**WORK ITEM:** The answer is an exact copy of the lines from the one with "Task: Click the" to the end of the listing below, pictures left out.

************

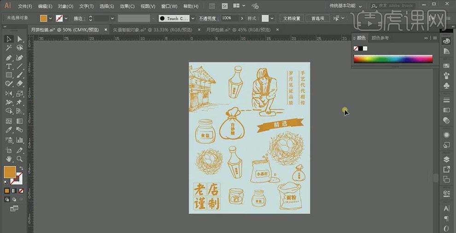Open the fill color dropdown arrow

(x=50, y=18)
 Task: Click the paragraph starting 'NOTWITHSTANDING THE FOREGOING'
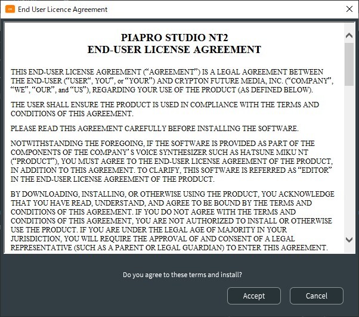tap(172, 161)
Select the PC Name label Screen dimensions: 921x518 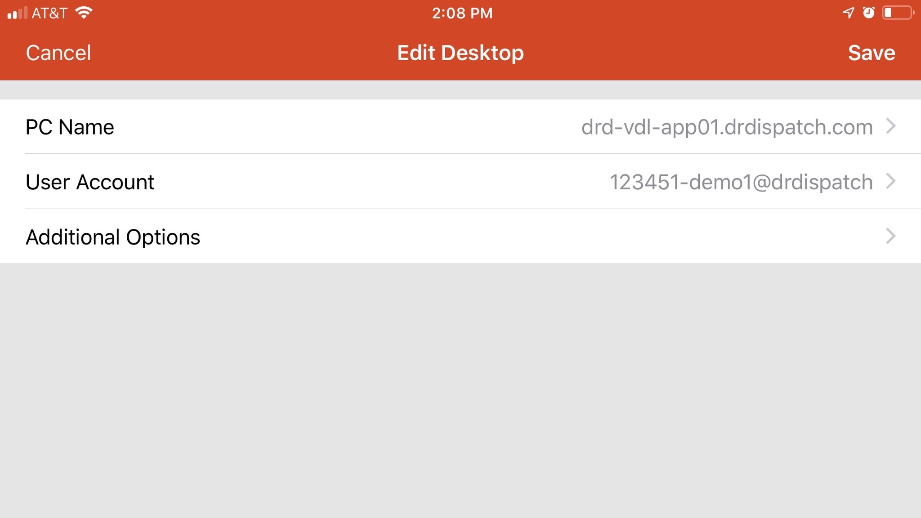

************

**OUTPUT:**
 Task: Click the paragraph starting 'NOTWITHSTANDING THE FOREGOING'
tap(172, 161)
Select the PC Name label Screen dimensions: 921x518 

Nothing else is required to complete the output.